- [Extracted records]
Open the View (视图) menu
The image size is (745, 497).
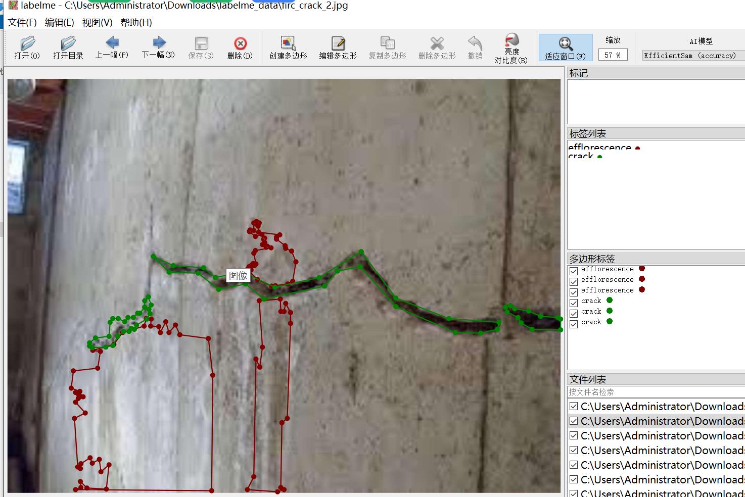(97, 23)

---

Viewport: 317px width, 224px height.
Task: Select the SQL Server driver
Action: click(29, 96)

* * *

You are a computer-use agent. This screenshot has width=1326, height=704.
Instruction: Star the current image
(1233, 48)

- [Written task] Please pick out every line in the items above that contains the string "width" and copy each one out.

- [Response]
Viewport: 317px width, 224px height.
You are a computer-use agent. This screenshot has width=1326, height=704.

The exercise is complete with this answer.